• _Work request_
Set down word for word each line from the start of the listing through the line that contains "Task: Select the Eiquetas_Kippa.ai", both included.

• _Data records_
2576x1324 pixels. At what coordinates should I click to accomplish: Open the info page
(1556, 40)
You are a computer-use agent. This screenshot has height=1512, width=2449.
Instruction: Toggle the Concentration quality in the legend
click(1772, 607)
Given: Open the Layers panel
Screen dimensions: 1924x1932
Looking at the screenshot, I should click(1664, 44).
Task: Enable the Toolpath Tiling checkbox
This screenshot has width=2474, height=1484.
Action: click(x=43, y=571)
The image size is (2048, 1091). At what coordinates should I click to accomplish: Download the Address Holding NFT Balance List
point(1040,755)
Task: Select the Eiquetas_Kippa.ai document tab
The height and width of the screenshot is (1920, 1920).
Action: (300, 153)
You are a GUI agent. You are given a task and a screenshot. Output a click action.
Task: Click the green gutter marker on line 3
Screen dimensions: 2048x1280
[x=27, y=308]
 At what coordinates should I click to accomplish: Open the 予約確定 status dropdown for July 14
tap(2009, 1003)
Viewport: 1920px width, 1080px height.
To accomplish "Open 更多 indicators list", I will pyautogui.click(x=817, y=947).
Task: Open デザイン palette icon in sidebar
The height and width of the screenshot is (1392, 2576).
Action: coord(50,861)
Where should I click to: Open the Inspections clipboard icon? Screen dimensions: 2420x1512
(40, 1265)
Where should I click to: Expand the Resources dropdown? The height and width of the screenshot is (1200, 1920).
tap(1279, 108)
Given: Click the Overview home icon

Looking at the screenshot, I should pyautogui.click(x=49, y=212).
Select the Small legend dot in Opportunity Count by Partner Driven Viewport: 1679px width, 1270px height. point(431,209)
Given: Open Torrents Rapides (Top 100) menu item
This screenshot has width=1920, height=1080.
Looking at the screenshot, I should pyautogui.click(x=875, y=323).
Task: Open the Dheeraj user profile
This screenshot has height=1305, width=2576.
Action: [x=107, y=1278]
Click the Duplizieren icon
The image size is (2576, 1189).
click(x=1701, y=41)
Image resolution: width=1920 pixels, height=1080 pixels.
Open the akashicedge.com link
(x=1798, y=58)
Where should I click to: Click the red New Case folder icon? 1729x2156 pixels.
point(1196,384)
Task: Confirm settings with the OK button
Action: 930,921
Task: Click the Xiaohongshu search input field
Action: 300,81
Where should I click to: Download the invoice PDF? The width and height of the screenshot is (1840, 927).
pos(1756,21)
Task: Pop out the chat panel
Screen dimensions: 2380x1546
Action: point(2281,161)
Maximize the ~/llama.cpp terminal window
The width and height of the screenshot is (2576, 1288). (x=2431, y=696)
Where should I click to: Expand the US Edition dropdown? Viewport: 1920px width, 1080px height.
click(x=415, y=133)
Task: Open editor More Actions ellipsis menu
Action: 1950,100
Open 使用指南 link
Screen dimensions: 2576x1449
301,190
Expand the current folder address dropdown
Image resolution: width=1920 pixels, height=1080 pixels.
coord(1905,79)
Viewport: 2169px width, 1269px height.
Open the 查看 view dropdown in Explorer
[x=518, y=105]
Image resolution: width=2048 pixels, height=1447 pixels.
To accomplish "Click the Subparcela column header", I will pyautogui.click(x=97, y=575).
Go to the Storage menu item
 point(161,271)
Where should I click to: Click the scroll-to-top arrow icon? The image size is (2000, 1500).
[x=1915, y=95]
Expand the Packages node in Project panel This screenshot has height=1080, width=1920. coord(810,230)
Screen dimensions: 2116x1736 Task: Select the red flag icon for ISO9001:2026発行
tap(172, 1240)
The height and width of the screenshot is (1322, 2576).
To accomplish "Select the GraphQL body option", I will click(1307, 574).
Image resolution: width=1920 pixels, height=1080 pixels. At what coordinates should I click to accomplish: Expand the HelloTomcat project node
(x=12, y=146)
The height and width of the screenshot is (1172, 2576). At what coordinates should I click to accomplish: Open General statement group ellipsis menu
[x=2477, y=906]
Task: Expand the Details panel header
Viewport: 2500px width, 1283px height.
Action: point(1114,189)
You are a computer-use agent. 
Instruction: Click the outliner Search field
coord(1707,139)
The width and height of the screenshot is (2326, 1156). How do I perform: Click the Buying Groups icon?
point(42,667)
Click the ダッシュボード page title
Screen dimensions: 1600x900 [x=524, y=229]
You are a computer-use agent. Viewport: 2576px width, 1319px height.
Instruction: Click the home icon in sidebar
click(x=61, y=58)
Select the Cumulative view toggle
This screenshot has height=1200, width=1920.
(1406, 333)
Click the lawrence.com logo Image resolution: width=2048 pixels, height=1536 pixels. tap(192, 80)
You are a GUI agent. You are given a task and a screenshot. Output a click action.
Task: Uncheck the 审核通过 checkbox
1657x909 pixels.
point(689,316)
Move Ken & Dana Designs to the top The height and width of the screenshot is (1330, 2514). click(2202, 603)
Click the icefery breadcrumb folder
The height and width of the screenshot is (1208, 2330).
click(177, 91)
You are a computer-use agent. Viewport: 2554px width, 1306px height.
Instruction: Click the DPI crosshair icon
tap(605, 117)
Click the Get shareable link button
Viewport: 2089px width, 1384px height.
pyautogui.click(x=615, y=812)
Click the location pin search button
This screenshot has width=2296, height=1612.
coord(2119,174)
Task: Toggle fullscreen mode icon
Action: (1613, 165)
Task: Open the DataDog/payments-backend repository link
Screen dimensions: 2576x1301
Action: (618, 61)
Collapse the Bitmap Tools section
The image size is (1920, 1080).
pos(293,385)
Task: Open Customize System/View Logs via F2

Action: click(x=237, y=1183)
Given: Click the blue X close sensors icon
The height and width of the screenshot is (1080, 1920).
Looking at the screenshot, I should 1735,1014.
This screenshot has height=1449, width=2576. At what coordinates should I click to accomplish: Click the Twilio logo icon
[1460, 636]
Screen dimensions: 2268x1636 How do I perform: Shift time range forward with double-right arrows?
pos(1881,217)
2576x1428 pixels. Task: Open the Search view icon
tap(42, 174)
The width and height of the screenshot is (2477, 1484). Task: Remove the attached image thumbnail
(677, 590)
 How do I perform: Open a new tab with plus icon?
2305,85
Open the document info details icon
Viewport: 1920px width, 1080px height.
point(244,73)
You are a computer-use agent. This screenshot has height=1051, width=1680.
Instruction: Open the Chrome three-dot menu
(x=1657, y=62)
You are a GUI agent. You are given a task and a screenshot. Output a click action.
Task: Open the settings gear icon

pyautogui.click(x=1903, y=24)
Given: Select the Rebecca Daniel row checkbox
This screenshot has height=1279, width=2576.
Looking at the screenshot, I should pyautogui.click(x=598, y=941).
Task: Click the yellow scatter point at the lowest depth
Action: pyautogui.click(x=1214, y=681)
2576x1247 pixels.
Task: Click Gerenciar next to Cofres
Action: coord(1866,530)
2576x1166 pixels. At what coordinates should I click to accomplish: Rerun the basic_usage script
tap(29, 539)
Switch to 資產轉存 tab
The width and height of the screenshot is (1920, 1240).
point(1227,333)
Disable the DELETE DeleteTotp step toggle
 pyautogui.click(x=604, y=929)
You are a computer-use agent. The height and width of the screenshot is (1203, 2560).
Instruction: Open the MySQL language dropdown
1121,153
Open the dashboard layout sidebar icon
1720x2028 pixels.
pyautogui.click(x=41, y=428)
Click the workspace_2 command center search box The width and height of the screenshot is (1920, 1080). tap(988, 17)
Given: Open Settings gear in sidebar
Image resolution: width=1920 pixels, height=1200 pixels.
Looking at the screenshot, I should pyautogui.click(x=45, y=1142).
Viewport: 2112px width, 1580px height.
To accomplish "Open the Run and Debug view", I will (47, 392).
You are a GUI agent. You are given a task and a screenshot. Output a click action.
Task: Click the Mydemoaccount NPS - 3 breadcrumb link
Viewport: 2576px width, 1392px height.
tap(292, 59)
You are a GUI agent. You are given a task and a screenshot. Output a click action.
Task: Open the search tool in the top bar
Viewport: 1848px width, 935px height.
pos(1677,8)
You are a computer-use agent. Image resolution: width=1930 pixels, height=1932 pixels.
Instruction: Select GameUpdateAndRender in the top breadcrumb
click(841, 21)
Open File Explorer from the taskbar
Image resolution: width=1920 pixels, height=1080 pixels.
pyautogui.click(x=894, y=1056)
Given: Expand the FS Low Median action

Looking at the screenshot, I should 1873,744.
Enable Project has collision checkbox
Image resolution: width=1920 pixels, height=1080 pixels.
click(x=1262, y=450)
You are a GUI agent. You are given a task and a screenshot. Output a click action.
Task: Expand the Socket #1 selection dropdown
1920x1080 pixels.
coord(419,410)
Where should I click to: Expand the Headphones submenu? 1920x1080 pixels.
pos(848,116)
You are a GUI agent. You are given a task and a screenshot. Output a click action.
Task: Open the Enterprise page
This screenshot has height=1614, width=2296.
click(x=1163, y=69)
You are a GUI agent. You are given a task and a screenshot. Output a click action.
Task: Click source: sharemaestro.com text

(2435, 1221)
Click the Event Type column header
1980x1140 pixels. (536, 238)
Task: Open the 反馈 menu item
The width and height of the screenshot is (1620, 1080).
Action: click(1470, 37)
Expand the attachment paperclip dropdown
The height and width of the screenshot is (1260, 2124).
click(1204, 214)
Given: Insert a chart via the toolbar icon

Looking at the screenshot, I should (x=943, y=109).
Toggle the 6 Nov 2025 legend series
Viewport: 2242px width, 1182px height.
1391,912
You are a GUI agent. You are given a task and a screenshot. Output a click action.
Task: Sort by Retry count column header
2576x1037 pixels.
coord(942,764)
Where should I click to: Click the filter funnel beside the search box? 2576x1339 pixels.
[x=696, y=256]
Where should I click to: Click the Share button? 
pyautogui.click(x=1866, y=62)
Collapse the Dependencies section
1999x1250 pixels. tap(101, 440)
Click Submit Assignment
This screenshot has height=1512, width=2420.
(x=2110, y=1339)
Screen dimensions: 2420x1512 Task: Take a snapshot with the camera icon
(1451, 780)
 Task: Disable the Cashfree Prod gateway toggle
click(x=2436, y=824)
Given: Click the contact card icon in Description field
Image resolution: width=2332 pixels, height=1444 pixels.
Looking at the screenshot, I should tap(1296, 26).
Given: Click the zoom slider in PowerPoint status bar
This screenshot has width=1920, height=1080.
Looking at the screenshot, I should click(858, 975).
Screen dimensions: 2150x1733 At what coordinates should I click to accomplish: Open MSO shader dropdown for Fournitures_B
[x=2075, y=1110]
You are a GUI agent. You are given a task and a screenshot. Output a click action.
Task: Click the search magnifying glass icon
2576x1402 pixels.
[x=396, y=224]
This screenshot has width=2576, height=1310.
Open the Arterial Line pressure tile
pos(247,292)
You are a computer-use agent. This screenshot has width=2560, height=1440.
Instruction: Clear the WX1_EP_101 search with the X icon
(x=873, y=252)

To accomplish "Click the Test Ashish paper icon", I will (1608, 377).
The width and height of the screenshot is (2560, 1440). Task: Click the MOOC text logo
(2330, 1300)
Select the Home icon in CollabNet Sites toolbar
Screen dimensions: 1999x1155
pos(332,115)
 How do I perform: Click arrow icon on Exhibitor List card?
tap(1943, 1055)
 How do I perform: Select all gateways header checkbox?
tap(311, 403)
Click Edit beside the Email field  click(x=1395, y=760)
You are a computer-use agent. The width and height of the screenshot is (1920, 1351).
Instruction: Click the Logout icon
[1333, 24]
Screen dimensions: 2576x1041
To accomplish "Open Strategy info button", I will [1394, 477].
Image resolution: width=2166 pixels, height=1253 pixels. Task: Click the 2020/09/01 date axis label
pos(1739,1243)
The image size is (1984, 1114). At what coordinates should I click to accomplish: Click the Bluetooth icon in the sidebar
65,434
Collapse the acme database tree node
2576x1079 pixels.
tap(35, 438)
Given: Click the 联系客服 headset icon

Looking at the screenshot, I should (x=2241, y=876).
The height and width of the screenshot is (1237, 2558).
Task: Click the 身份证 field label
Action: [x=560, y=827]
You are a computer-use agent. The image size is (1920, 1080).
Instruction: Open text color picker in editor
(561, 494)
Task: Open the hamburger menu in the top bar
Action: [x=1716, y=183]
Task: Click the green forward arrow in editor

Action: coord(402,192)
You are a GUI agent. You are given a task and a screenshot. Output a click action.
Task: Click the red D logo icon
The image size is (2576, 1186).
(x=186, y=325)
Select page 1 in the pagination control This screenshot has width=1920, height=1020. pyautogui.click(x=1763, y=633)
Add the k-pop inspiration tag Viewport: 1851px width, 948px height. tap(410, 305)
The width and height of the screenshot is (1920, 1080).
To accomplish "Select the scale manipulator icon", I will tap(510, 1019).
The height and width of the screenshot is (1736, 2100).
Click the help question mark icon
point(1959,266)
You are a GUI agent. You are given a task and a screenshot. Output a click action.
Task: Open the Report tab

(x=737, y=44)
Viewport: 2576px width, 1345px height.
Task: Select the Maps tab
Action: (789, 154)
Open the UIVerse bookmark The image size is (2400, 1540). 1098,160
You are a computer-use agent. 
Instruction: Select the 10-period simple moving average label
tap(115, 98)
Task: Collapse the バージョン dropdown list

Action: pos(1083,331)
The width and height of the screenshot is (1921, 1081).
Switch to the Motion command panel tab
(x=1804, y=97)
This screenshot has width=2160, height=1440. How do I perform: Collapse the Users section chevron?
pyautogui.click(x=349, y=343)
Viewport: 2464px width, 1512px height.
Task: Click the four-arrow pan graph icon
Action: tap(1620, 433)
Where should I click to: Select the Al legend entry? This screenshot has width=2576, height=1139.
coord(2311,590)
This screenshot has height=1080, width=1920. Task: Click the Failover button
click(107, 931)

• _Task result_
2576x1324 pixels. At what coordinates should I click to accomplish: Open the info page
(1556, 40)
You are a computer-use agent. This screenshot has height=1512, width=2449.
Instruction: Toggle the Concentration quality in the legend
click(1772, 607)
Given: Open the Layers panel
Screen dimensions: 1924x1932
Looking at the screenshot, I should click(1664, 44).
Task: Enable the Toolpath Tiling checkbox
This screenshot has width=2474, height=1484.
Action: click(x=43, y=571)
The image size is (2048, 1091). At what coordinates should I click to accomplish: Download the Address Holding NFT Balance List
point(1040,755)
Task: Select the Eiquetas_Kippa.ai document tab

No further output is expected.